In the mid-1990s, I started working for a large computer company in the Midwest. Holiday season 1996 sales went nuts because they were first to market with an internal 28.8k modem, to the point that we poor schmucks on phone tech support were working 80-, 90-, and 100-hour weeks to try to keep the hold time down to two hours or less. We used to send out a VHS tape but had to discontinue that earlier in the year when someone at the video production company decided to splice adult content into the setup video, so no more setup VHS tapes were being sent out.
A lot of the calls had to do with setup, how to connect the monitor, the keyboard, or the mouse, even though the back of the computer was color-coded. But computers as household items were still relatively new, and there was a lot of hand-holding, old people trying to figure out that complicated AOL, maybe someone actually had a problem, etc. — all in all, pretty easy money.
Enter this dad on the line.
Me: “Hello, thanks for calling [Company] Computers. My name is [My Name]. Could I—”
Caller: “What in the f*** are you doing? How the h*** can you send out that computer with that on there?!”
He continued to scream for the next several minutes. (It felt way longer.) Then, he finally calmed down.
Me: “Well, I’m sorry to hear you’re having issues with your computer. Let’s see what we can do.”
I got his information.
Me: “Okay, so what software was on the computer?”
Caller: “It’s not the software. I went to try out AOL, and all of a sudden, when I typed in the browser, it was showing [adult content] sites. Is that some kind of weird joke you guys do there? I remember you guys were sending out [adult content] tapes to people.”
Me: “I’m sorry to hear that. The tapes were from a third-party company, and we fired them and destroyed any tapes.”
Then, I heard a voice in the background.
Male Voice: “Dad, I’m headed out for a bit.”
Caller: “Okay, brat, just wait a minute…”
Me: “Ummm, mind if I ask a question? How old is your son?”
Caller: “Oh, he’s fourteen.”
I decided this was the time to lead him down the path.
Me: “So, like I said, I’m sorry that showed up on your computer, but when we build your system, it’s never attached to a live phone line to test the modem, I’ll talk you through what we do.”

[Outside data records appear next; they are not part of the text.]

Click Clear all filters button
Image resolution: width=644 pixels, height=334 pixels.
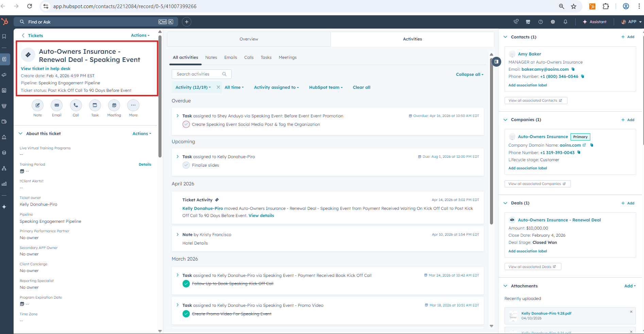[361, 87]
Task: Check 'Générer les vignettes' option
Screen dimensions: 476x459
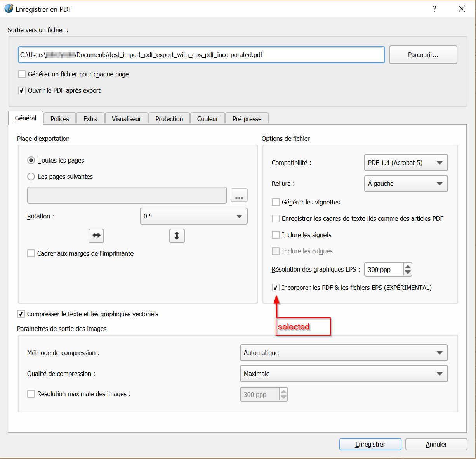Action: [276, 202]
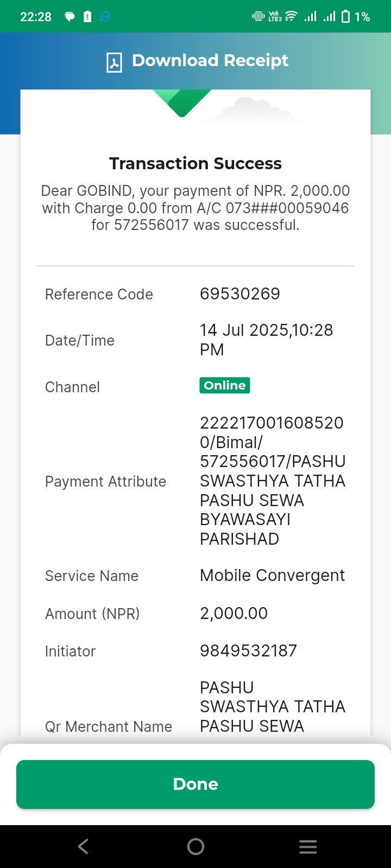Tap the Download Receipt text
The width and height of the screenshot is (391, 868).
point(210,60)
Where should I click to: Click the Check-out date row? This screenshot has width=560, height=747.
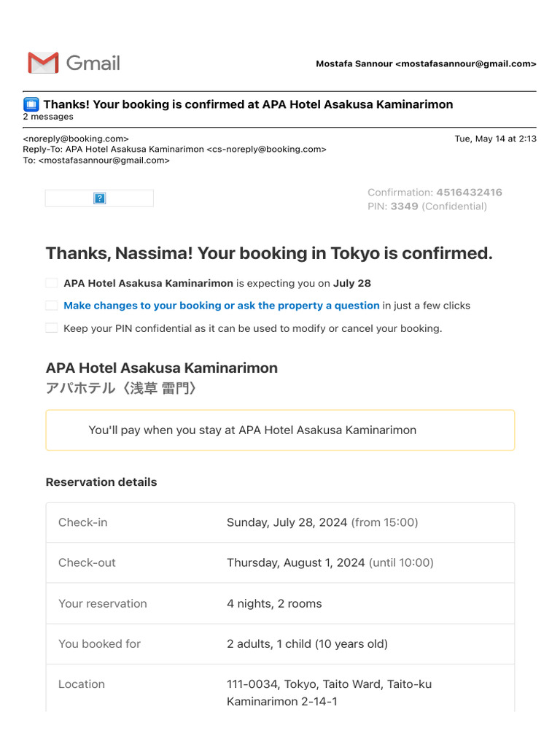280,562
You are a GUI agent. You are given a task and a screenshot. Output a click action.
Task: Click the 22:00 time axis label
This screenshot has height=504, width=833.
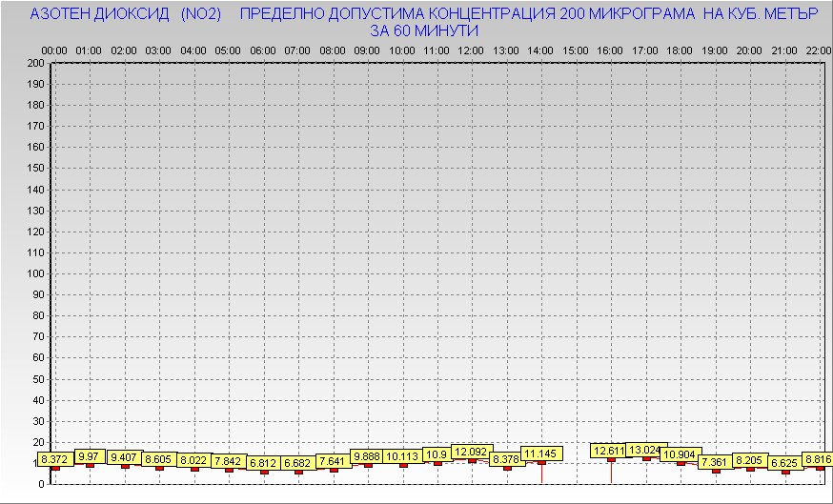(819, 50)
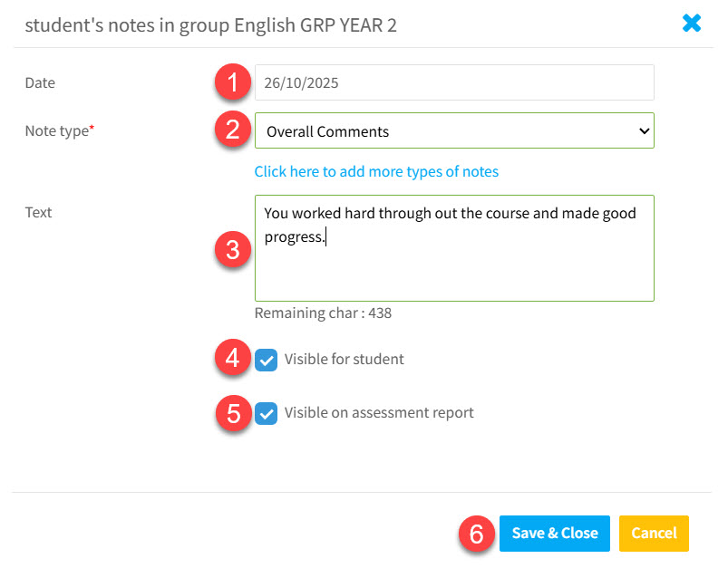Click the blue X close icon

pyautogui.click(x=693, y=23)
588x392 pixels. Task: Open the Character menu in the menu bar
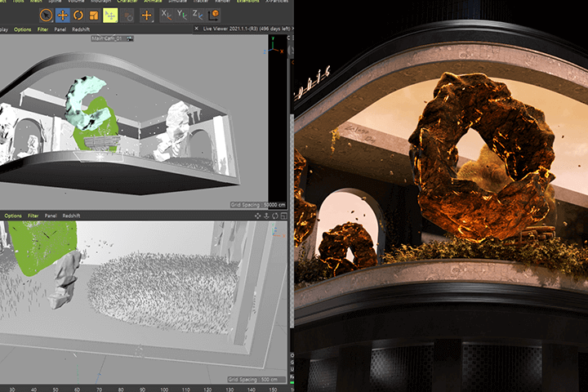click(127, 2)
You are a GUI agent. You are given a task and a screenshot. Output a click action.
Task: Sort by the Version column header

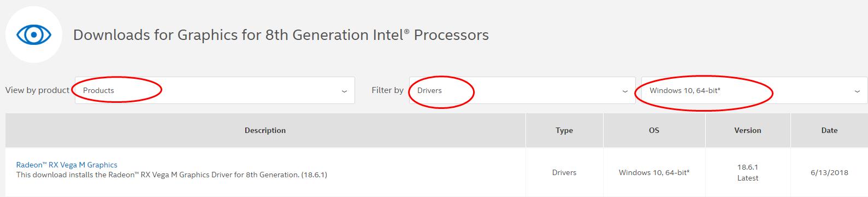[748, 130]
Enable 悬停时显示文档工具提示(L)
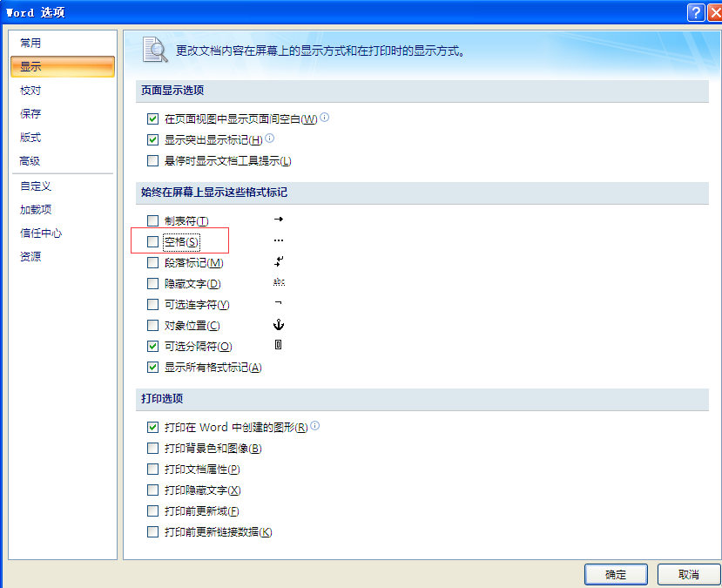Screen dimensions: 722x588 coord(153,160)
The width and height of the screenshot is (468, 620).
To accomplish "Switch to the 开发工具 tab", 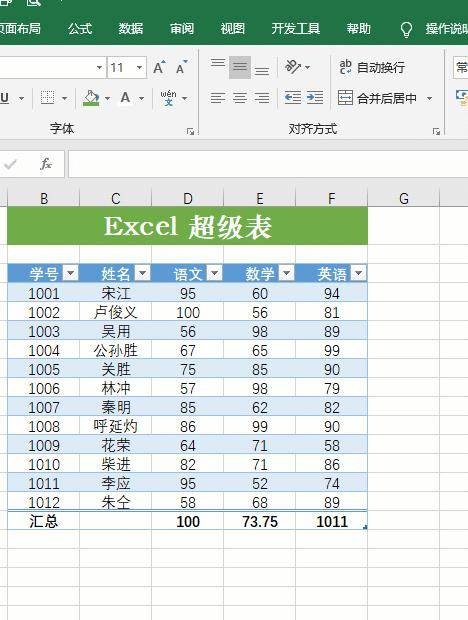I will [x=296, y=28].
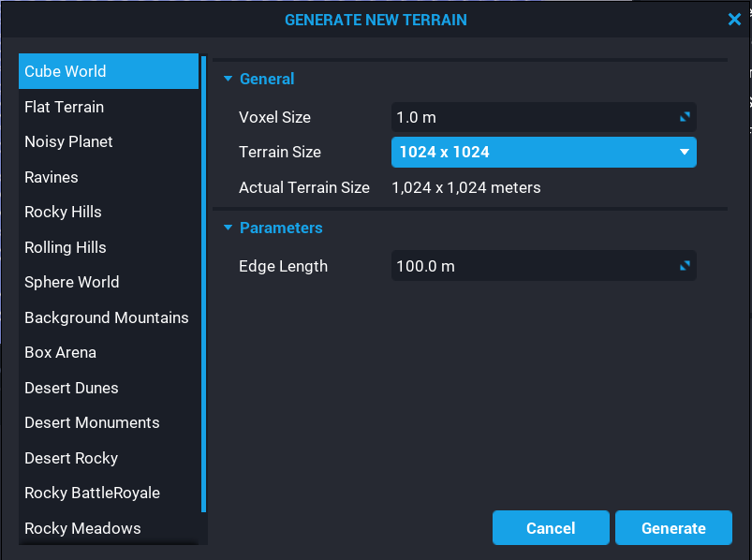The height and width of the screenshot is (560, 752).
Task: Click the blue chevron next to Parameters
Action: [x=228, y=228]
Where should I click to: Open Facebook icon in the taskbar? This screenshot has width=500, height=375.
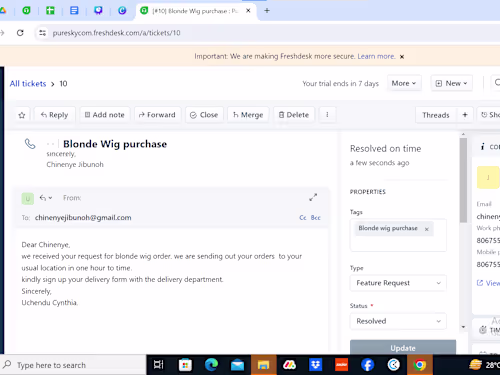pyautogui.click(x=367, y=365)
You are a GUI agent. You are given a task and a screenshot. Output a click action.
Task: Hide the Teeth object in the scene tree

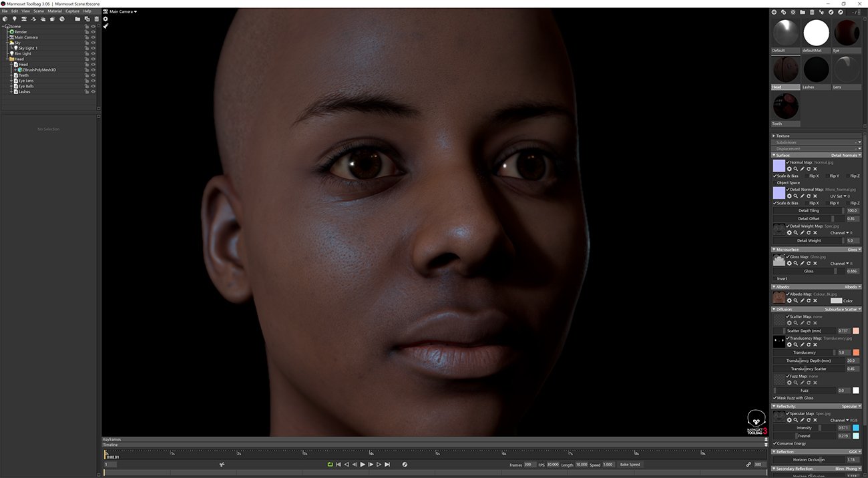tap(93, 75)
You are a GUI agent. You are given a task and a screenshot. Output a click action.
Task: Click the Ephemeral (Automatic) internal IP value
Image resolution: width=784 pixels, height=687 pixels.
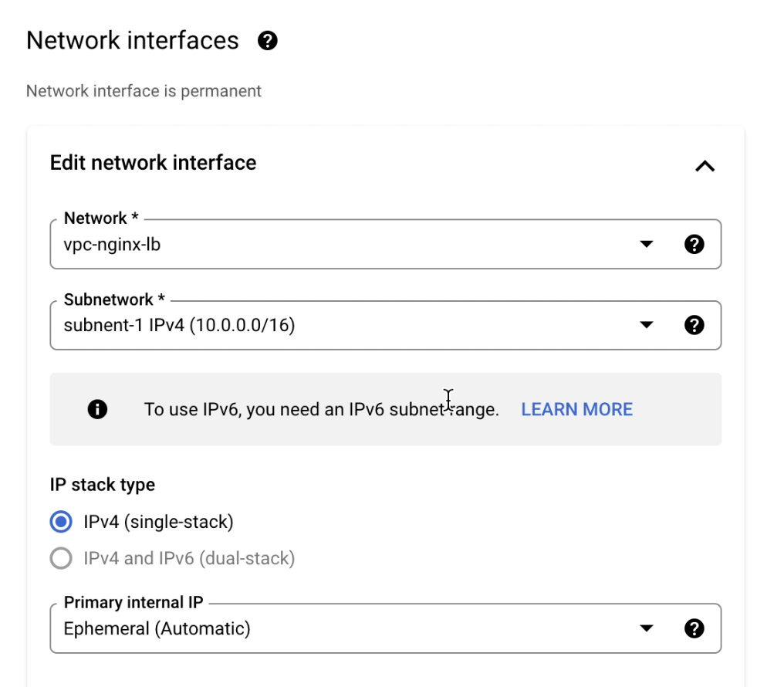(157, 628)
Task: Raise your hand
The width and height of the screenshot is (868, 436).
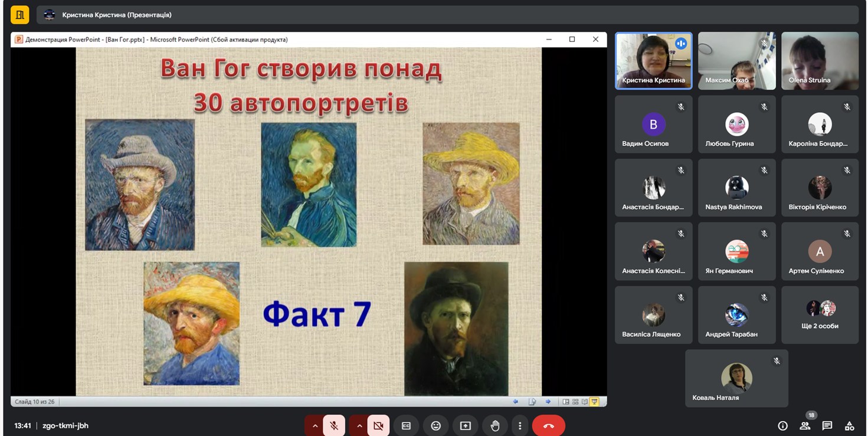Action: click(495, 425)
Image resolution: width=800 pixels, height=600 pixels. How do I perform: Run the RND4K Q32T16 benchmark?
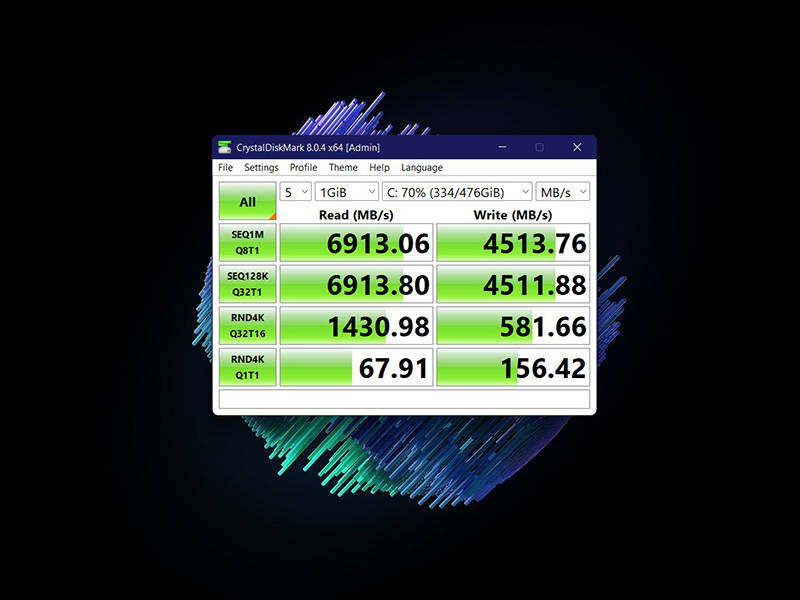click(x=247, y=325)
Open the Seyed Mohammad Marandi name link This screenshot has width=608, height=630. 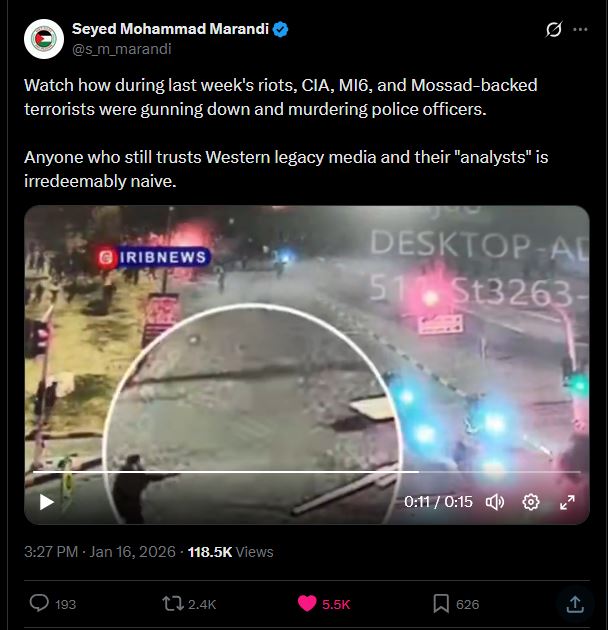pos(170,29)
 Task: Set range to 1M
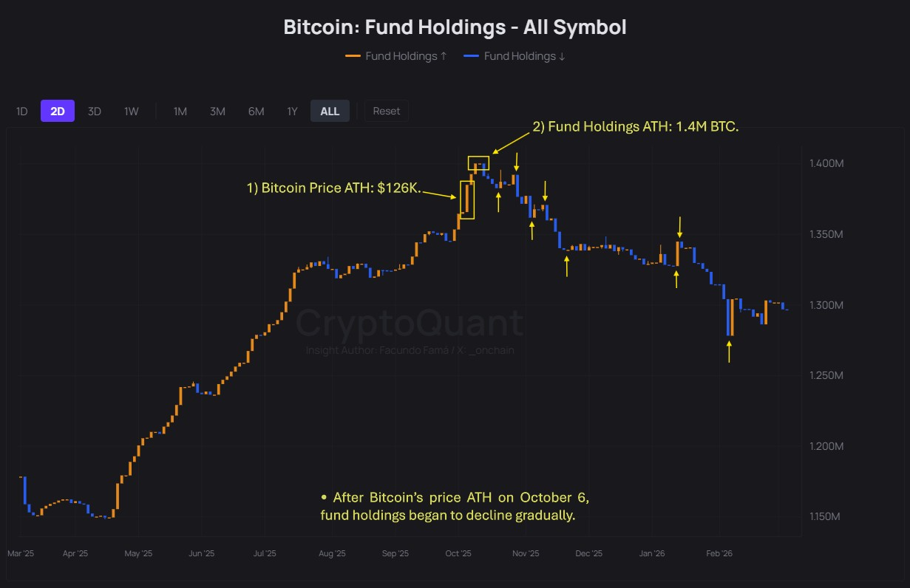click(180, 112)
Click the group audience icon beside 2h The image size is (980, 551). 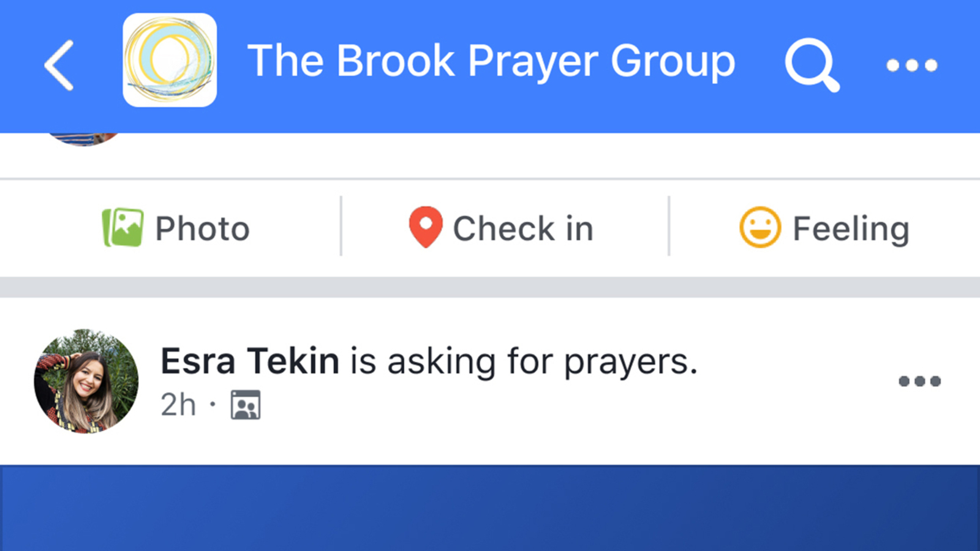(x=246, y=405)
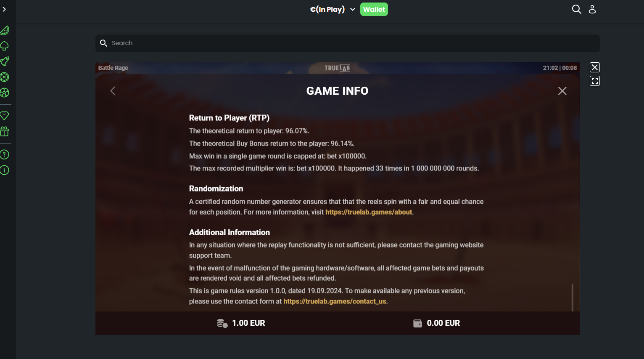Open the spade card games icon

tap(5, 46)
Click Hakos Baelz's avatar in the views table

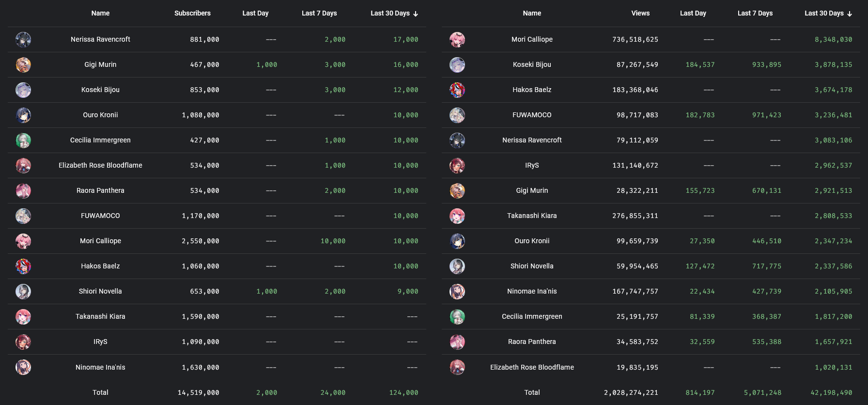457,90
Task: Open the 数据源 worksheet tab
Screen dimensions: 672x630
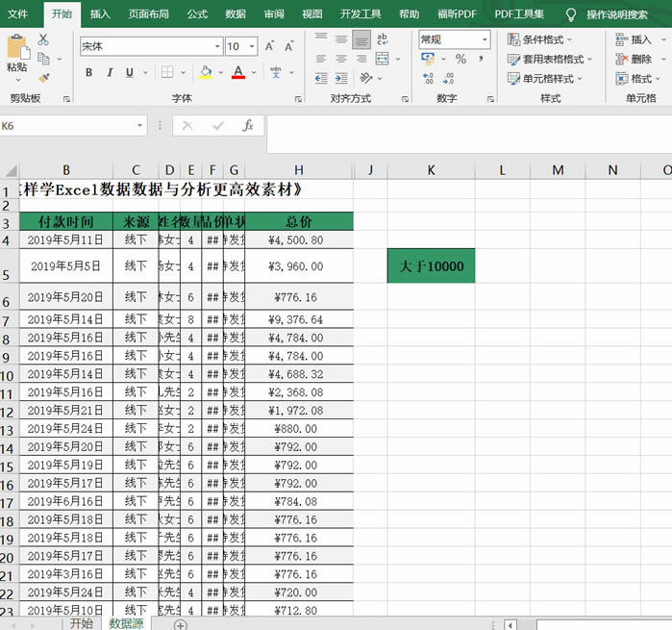Action: click(126, 623)
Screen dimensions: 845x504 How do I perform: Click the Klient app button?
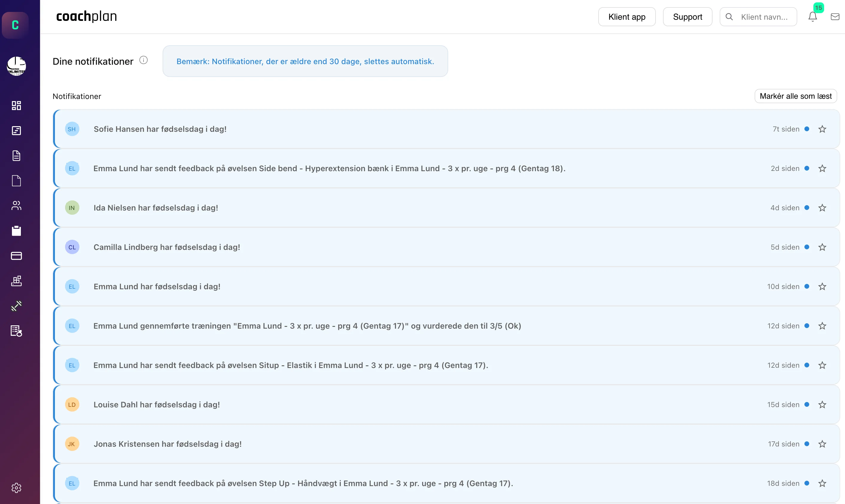pos(627,17)
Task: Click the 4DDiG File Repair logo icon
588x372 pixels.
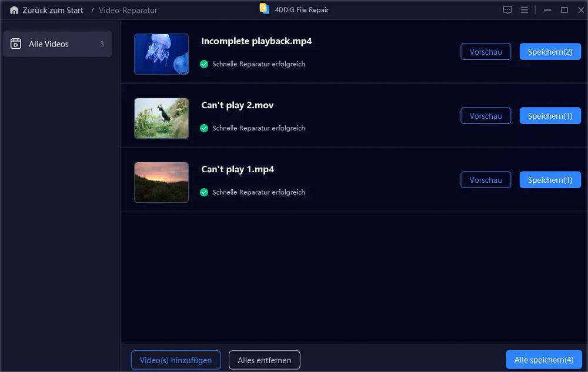Action: pos(265,9)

I talked him through opening a DOS shell and issuing a debug command to run a self-test on the modem, and he heard that lovely sound we all knew so well in the 1990s and early 2000s.
The line went silent, but I could hear his wheels turning.
Me: “So, you said your son is fourteen. Was he on the computer last night?”
Caller: “Why, yes. He said he had homew—”
The penny finally dropped.
Caller: “Oh, my God. I’m so, so sorry for yelling at you like that. You didn’t deserve it.”
I was grinning evilly. By that point, I was forty-five or so minutes into the call. My manager swung by to ask if it was all okay, and I waved him away.
At that point, I was hearing in the background of the call:
Caller: “GET OVER HERE, BRAT! I JUST SPENT TIME YELLING AT THIS GUY WHEN YOU WERE LOOKING AT [ADULT CONTENT] UNDER MY ROOF? YOU’RE GOING TO GET ON THAT PHONE AND APOLOGIZE TO HIM!”
This kid knew he was busted and busted bad. He meekly apologized for looking at the adult content. I was just trying to keep from laughing out loud. Then, there was a bit more yelling that I couldn’t make out, but it did sound like Mom joined in on the berating.
Dad got back on the phone.
Caller: “Once again, I’m so so sorry that I acted that way to you. I shouldn’t have sworn or yelled at you.”
Cue Mom in the background:
Caller’s Wife: “YOU DID WHAT?!”
At that point, the phone hung up. I had my manager pull the call because there were a lot of people who had to listen to it just for the humor aspect of the call.